/macarico

learning to search in pytorch

Primary LanguagePythonMIT LicenseMIT

maçarico

maçarico

An implementation of the imperative learning to search framework [1] in pytorch, compatible with automatic differentiation, for deep learning-based structured prediction and reinforcement learning.

[1] http://hal3.name/docs/daume16compiler.pdf

The basic structure is:

macarico/
    base.py          defines the abstract classes used for maçarico,
                     such as Env, Policy, Features, Learner, Attention

    annealing.py     tools for annealing, useful for eg DAgger

    util.py          basic utility functions

    tasks/           example tasks, such as: sequence_labeler,
                     dependency_parser, sequence2sequence, etc. all of
                     these define an Env that can be run

    features/        contains example static features and dynamic features
        sequence.py  defines two types of static features: RNNFeatures
                     (obtained by running an RNN over the input) and
                     BOWFeatures (simple bag of words). also defines
                     useful attention models over sequences.

        actor.py     defines two types of dynamic features: TransitionRNN
                     (which is an actor that has an RNN-like hidden state),
                     and TransitionBOW (which has no hidden state and
                     instead just conditions on the previous actions)

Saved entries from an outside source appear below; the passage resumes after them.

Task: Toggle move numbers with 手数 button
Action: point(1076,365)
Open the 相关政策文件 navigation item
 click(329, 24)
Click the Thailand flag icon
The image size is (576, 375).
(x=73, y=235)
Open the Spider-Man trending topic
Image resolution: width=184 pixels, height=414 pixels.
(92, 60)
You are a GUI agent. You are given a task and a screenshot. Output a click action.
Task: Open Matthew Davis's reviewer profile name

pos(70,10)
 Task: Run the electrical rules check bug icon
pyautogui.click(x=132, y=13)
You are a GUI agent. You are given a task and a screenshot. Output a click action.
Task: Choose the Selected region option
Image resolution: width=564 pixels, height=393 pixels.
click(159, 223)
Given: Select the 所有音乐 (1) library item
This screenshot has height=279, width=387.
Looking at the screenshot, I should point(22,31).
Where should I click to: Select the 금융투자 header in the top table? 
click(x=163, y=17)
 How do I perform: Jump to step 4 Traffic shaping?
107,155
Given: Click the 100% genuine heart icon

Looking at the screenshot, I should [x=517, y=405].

    policies/        currently only implements a linear policy

    lts/             various learning to search algorithms, such as:
                     maximum_likelihood, dagger, reinforce,
                     aggrevate and LOLS

tests/
    run_tests.sh     run all (or some) of the tests, compare the outputs
                     to previous versions to make sure you didn't botch
                     anything. (*please* run this before pushing changes.)

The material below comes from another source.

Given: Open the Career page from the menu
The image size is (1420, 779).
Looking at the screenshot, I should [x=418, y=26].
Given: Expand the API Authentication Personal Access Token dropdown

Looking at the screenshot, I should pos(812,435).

    test_util.py     some utilities for running tests, such as train/eval
                     loops, printint outputs, etc.

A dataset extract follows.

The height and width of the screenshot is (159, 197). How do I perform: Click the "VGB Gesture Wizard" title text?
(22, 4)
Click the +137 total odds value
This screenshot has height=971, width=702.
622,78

    nlp_data.py      generate or load data for various natural language
                     processing tasks. (requires external data.)

    test_X.py        various tests for different parts of maçarico. if you
                     develop something new, please create a test!

    output/          outputs from prvious runs

To create a new task

Take a look at existing tasks.

Create a new mytask.py file in macarico/tasks that defines:

  1. an Example class, which contains labeled examples for your task. This class must define a mk_env function that returns an environment (Env) particular to this task.

  2. an Env class, which defines how your environment works. It must provide run_episode and loss at the minimum. For some learning algorithms, it must provide rewind (mostly for efficiency) and/or reference.

  3. if none of the existing attention models make sense for your task (this is the case for e.g. DependencyParser), define your own Attention mechanism.

  4. make a test case in tests/test_mytask.py that tests it.

To create new features

There are two types of features: static features (things that can be precomputed on the input before the environment starts running) and dynamic features (things that depend on the status of the environment).

For static features (like RNNFeatures), create a class the derives from macarico.Features (and probably also from nn.Module if it has any of its own parameters). At a minimum, this must define its dimensionality and give a name to itself (called the field). This field can then be referenced either by other features or by Attention modules. This should defined a _forward method that computes the static features, and which will be cached automatically for you. It should return a tensor of dimension (M,dim), where M is arbitrary (but which must be compatible with Attention) and where dim is the pre-declared dimensionality.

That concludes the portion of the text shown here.